Washington, 24 de abril de 2026 – Um e-mail interno do Departamento de Defesa dos Estados Unidos indica que o Pentágono considera aplicar sanções inéditas a aliados que se recusaram a colaborar na guerra contra o Irã. Entre as medidas aventadas estão a suspensão da Espanha da Organização do Tratado do Atlântico Norte (Otan) e a revisão do apoio diplomático de Washington às Ilhas Malvinas, território britânico reivindicado pela Argentina.

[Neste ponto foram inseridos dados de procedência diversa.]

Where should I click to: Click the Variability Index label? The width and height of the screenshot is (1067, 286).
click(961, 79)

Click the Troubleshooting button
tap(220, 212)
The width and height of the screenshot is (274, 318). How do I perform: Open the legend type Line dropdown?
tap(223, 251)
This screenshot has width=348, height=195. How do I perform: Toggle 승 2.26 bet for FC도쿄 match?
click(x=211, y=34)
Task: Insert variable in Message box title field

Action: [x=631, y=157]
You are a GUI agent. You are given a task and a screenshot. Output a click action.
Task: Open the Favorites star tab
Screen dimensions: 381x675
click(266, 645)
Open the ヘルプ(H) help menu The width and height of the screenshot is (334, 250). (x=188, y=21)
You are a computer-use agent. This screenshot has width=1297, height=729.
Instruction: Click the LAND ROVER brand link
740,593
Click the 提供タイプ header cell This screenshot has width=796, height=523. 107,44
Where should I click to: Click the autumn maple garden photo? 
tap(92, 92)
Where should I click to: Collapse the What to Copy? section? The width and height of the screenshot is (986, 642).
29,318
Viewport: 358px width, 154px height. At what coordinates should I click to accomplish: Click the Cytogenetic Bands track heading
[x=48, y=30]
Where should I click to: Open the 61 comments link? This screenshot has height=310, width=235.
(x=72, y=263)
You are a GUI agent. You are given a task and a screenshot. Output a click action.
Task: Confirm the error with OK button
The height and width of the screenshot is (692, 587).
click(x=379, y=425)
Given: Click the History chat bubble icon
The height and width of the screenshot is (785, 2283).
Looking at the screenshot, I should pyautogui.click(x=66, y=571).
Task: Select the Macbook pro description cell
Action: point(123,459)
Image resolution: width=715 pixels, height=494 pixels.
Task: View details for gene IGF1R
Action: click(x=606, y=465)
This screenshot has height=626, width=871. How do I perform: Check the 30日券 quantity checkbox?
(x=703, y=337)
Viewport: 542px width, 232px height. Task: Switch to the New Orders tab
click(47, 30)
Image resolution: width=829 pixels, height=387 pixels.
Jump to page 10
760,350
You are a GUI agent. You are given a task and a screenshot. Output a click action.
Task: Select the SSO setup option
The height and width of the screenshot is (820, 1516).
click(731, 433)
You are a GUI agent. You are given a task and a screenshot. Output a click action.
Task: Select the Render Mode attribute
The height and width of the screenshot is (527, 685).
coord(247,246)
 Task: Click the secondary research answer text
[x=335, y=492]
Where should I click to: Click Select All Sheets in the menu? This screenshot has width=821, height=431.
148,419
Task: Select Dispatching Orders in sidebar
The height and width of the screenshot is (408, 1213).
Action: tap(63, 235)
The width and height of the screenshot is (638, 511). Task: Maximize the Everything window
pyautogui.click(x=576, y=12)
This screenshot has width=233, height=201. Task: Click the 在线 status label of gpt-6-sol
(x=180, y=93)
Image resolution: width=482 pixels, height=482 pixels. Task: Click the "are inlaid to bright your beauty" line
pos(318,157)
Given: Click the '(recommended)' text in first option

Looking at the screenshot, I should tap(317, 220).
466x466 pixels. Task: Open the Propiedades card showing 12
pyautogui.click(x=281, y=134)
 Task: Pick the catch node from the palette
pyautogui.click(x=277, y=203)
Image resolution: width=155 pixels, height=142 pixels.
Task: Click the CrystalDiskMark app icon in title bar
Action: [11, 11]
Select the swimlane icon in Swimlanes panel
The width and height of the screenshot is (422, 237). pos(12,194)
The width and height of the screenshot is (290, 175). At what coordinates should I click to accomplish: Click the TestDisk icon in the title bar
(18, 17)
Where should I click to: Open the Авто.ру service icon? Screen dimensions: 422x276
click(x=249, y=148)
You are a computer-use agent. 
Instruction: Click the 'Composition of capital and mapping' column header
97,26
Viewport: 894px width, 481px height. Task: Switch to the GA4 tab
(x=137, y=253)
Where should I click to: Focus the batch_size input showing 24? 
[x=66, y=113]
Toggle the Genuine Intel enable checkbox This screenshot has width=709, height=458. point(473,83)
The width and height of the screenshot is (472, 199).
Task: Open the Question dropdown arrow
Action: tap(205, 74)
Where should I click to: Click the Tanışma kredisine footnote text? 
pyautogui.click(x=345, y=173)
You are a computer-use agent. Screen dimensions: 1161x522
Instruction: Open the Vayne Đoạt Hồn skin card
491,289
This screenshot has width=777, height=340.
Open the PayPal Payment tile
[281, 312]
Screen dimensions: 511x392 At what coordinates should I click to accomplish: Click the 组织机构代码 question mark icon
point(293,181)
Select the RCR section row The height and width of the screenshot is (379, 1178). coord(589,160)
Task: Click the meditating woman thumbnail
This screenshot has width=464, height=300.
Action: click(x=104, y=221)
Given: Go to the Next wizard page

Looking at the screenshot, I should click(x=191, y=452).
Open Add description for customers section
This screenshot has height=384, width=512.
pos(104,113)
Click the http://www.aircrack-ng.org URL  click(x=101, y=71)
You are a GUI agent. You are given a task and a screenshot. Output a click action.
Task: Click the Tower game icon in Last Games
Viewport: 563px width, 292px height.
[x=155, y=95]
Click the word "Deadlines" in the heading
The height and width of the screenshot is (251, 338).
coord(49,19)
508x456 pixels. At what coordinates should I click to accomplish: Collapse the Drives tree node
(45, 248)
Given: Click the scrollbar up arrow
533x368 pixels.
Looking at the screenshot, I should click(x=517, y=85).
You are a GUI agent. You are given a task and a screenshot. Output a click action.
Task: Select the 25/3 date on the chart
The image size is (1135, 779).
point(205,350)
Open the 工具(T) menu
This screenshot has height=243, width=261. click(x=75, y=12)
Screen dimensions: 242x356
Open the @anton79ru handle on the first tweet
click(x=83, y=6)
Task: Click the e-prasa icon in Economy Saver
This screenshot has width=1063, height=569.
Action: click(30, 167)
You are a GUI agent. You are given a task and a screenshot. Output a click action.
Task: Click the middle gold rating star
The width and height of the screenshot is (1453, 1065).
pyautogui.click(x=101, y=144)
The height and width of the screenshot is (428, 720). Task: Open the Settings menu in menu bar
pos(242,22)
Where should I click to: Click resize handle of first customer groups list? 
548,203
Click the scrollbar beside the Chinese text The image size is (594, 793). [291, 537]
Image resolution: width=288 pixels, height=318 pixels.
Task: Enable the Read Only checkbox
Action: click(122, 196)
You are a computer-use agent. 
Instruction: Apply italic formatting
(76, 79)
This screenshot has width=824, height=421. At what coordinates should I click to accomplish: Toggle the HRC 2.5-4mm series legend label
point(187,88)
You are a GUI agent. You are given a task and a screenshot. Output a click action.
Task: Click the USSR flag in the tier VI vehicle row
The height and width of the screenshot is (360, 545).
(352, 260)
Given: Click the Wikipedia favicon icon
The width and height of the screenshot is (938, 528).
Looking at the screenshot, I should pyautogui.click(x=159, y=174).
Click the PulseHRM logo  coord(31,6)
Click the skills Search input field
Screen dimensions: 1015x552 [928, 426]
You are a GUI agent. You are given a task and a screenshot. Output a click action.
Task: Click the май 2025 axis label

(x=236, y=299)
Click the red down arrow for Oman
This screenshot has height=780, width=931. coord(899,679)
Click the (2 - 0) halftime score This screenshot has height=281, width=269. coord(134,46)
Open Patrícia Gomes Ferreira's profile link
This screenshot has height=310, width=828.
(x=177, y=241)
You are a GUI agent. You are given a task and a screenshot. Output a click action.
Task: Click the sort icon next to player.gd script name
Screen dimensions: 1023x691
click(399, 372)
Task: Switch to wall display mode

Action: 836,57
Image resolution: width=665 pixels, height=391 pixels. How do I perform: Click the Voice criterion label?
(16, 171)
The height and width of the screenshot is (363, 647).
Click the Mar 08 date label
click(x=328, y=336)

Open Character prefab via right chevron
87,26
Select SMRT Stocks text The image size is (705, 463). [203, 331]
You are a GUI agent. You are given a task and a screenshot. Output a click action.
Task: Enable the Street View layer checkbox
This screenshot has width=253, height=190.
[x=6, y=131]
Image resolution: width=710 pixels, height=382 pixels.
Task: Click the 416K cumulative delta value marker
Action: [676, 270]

A informação foi obtida pela agência Reuters e confirmada por um funcionário do governo norte-americano, que relatou “frustração” com países que negaram direitos de acesso, base e sobrevoo (ABO) para missões ligadas ao conflito iniciado em 28 de fevereiro.
Espanha na mira
Governado pelo premiê socialista Pedro Sánchez, Madri proibiu a utilização do espaço aéreo espanhol por aviões envolvidos na operação e vetou o uso das bases de Rota e Morón. A eventual suspensão espanhola teria “efeito operacional limitado, porém impacto simbólico expressivo”, descreve o documento.
Em resposta à recusa, o presidente Donald Trump já ameaçou cortar relações comerciais com o país ibérico. No ano passado, a Espanha foi o único membro da Otan a rejeitar a meta, exigida por Trump, de destinar 5% do PIB à defesa até 2035, o que levou o líder norte-americano a sugerir a expulsão do país da aliança.
Apoio às Malvinas em xeque
Outra possibilidade discutida é reavaliar o respaldo de Washington às antigas possessões imperiais europeias, como as Ilhas Malvinas. O Reino Unido hesitou inicialmente em liberar suas bases aéreas para ações ofensivas, permitindo-as apenas para fins defensivos, mas acabou cedendo após pressão do governo dos EUA.
Trump tem criticado Londres por não auxiliar na reabertura do Estreito de Ormuz, bloqueado pelo Irã, e chegou a ironizar a atual capacidade da Marinha britânica.
Reações
Um porta-voz da Otan declarou à BBC que o tratado fundador da organização não prevê mecanismos para suspensão ou expulsão de membros. Já o premiê espanhol minimizou o conteúdo do e-mail divulgado, dizendo que “o governo trabalha com documentos oficiais e posições públicas” e reiterou que a Espanha cumpre suas obrigações “dentro da legalidade internacional”.
O conflito encontra-se sob cessar-fogo, mas as negociações sobre o acesso a bases e corredores aéreos continuam a gerar tensões dentro da aliança militar ocidental.